Exercise text:
So why more Natural Gas now? Brookings posted three timely answers: 1) The widening of the Panama canal allows for more transport of economically worthwhile quantities of Natural Gas (whereas 0% of barges could go through pre-construction, post-construction allows for over 80% of freights to pass through the former barrier), 2) with Asian countries up in arms post-Fukushima, alternative energy reserves, such as national gas, are in heavy demand, since..3) there are problems in foreign feasibility of export and refinement, specifically in Asian countries. These three variables, as well as the ability of the US terrain to offer “relatively safe” practices for extraction offer this as an ideal time to drill. The Brookings Institute concluded, based on current cost-benefit estimations, that the domestic and international demand for natural gas not only weight the fear of production costs, but also would allow the US to fill a vital niche in the area of energy production.

The problem: Could you continue the passage on the case for drilling more natural gas, picking up after its last sentence? This material is separate from the passage on natural gas.

Pixel coordinate grounding data:
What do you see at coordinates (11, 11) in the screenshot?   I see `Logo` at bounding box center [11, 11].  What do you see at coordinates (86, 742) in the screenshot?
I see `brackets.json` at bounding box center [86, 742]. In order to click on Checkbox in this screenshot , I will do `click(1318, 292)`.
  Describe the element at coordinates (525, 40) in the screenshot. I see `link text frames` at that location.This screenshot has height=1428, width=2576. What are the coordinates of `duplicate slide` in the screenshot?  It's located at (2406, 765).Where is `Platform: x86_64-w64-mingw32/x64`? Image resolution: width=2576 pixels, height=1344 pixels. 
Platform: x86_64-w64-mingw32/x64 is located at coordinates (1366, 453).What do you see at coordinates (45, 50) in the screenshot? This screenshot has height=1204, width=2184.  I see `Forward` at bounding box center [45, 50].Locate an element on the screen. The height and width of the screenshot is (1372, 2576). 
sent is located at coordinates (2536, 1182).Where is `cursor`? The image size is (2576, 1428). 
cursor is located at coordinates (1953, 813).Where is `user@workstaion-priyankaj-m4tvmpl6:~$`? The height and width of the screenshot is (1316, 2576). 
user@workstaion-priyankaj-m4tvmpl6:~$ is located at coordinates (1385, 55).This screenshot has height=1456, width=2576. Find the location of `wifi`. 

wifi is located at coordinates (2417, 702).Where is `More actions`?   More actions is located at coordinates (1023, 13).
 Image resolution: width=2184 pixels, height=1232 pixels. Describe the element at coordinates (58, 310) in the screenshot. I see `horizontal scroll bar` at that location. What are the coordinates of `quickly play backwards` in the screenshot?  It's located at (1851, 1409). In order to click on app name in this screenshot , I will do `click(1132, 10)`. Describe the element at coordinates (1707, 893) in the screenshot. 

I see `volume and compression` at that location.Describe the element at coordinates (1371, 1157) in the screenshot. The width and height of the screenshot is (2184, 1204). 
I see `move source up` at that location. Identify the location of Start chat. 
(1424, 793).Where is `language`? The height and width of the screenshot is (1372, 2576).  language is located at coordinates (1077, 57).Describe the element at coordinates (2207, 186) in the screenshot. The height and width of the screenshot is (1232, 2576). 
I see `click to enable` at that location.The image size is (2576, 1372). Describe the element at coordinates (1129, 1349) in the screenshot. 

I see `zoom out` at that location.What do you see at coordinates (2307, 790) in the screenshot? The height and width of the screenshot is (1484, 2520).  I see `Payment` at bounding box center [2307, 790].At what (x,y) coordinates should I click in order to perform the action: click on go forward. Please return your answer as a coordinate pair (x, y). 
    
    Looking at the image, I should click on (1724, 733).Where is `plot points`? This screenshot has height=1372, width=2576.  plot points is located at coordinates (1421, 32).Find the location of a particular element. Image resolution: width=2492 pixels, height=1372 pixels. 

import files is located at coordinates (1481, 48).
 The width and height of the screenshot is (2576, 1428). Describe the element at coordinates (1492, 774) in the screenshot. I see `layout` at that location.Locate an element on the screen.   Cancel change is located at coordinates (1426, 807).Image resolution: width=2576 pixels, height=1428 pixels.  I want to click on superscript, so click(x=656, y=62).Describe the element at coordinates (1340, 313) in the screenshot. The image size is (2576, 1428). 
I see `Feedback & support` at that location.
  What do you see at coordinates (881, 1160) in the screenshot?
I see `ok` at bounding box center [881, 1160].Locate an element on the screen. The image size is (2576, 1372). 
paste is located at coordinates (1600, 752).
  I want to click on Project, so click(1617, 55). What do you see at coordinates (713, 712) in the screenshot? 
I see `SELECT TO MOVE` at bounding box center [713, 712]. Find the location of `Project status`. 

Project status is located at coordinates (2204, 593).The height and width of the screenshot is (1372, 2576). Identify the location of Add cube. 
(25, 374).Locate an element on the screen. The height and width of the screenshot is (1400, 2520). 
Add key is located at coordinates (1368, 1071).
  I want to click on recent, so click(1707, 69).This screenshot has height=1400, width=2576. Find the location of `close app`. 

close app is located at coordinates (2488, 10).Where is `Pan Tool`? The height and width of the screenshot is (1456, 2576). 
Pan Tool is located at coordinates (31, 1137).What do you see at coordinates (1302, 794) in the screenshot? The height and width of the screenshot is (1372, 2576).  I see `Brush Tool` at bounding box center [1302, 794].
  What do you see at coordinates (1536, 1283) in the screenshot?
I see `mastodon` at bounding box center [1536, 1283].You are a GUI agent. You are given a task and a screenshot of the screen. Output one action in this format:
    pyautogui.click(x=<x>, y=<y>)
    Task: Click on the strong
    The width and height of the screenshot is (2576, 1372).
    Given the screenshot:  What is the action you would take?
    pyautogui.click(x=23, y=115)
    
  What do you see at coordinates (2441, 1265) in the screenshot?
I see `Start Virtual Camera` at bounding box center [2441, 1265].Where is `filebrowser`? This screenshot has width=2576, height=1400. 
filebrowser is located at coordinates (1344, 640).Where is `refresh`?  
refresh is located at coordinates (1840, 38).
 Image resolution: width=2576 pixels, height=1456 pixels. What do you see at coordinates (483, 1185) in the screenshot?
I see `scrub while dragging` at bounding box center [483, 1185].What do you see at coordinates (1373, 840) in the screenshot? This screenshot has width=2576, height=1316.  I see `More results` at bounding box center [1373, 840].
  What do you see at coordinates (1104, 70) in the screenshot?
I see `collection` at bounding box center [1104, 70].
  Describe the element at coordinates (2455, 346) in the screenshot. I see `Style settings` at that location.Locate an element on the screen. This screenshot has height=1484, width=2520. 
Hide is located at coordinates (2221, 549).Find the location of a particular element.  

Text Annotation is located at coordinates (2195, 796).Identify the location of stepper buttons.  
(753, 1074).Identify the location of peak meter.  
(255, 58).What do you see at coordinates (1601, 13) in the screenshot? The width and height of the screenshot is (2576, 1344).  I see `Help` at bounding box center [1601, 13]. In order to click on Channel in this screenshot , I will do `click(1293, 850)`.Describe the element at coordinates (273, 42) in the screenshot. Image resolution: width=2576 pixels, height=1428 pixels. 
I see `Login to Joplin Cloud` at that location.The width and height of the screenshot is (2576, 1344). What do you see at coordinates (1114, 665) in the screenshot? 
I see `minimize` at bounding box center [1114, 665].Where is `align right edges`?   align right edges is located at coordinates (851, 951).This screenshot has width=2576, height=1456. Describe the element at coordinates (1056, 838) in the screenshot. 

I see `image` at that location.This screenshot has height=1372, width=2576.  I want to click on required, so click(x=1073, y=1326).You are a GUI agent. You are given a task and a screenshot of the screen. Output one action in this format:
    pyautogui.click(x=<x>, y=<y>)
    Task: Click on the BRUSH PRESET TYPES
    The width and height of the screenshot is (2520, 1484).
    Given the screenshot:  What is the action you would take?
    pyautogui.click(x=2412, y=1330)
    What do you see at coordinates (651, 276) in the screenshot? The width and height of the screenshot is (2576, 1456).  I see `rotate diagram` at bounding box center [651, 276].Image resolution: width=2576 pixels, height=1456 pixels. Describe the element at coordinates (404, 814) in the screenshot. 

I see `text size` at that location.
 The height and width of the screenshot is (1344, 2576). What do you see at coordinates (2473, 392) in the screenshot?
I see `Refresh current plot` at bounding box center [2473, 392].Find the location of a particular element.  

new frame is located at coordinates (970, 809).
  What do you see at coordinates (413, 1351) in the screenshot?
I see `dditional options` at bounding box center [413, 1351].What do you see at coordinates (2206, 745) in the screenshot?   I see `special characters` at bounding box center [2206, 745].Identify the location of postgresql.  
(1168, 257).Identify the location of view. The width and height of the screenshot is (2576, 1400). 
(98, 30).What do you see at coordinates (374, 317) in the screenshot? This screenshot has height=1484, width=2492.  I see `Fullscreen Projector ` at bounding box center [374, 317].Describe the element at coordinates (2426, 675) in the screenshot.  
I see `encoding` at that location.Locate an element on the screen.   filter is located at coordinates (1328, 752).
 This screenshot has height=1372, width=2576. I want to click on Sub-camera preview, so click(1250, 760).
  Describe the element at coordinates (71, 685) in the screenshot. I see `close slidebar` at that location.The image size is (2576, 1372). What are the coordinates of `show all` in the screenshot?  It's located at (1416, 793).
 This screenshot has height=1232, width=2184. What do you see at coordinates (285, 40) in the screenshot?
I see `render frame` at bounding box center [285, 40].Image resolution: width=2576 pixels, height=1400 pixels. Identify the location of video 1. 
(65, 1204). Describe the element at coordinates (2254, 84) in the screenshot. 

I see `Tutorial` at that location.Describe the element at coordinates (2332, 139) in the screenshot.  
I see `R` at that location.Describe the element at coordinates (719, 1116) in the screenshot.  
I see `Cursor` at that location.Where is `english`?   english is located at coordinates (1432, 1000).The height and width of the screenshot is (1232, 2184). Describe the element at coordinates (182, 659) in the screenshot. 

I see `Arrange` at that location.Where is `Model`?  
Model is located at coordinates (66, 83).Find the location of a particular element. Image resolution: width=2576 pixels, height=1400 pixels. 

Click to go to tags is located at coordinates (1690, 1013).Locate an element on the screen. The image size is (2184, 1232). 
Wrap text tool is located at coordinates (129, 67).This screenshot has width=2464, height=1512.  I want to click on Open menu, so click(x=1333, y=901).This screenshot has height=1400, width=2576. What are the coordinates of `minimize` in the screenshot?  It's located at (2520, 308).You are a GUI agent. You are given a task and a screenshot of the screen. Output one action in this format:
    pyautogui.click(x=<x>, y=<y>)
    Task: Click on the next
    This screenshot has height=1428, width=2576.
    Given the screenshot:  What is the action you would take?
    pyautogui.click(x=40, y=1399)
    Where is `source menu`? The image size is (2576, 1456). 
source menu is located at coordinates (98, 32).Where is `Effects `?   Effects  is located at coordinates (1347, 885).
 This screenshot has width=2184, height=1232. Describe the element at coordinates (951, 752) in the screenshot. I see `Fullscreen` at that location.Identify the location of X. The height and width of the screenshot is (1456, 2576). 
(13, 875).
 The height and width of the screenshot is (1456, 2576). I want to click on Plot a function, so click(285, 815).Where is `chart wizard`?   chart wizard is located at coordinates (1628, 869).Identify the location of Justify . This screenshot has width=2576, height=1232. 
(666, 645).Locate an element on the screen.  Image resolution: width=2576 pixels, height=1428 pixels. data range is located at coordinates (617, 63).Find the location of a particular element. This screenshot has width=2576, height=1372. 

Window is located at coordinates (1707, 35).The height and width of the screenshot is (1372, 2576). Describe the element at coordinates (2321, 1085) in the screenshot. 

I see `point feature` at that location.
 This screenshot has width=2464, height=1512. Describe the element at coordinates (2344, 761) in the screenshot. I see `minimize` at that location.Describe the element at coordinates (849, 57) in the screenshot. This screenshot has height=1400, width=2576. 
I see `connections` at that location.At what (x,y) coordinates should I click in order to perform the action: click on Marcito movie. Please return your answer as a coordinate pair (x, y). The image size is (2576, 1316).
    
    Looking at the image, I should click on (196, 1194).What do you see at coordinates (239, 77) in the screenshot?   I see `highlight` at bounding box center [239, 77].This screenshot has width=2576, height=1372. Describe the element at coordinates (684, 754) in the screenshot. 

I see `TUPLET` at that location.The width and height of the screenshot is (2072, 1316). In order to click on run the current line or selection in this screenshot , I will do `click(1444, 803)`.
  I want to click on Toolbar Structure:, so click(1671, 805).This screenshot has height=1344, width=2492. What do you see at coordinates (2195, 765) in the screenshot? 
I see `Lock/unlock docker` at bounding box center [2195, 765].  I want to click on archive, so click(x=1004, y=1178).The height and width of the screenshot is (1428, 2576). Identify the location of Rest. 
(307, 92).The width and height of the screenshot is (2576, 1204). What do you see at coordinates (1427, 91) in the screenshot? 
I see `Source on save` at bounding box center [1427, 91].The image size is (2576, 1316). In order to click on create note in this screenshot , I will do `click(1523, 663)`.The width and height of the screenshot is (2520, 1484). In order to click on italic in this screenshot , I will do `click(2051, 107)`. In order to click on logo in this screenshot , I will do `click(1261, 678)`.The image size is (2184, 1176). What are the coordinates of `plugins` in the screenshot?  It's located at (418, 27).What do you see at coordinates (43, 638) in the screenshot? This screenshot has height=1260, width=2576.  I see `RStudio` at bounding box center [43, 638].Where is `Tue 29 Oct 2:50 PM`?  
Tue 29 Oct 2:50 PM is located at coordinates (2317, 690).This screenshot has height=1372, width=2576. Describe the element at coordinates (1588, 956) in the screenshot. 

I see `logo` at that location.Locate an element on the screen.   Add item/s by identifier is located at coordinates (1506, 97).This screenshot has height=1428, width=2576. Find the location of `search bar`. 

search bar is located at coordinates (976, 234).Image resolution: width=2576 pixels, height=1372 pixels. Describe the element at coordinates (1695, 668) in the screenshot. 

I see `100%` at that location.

Answer to this exercise:
This being said, two major questions arise. First, what are the hazard elements of fracking? With the EPA still researching primary concerns of human and environmental exposure, the cost production of natural gas still is not even known. Suggested by Citizens Campaign for the Environment:
“Radioactivity (a physical characteristic of Marcellus shale), hazardous chemical injection, air pollution from diesel engines, compressor stations, and flaring, brine production (this brine product is 5x saltier than seawater), and hazardous liquid and solid waste storage on-site, transported on public roads, and disposed of at municipal landfills or sewage treatment plants” 1
Without EPA’s review of these potentially toxic problems, the process of fracking still remains a questionable pioneering for otherwise willing companies to explore potential in this energy revolution; costly RCRA or CERCLA actions may cause a stifling of the actual cheap domestic cost. In conjunction with these public health dilemmas, questions of actual reserve quantities, and fickle markets also could play roles in the actual recovery of benefit from potentially undervalued cost. “Drill, baby, drill” may have been the mantra of the meetings, but until the actual cost-benefit have been amounted through conclusion of EPA analysis on potential toxic waste production, it is debatable whether companies can afford these promising enterprises on the horizon.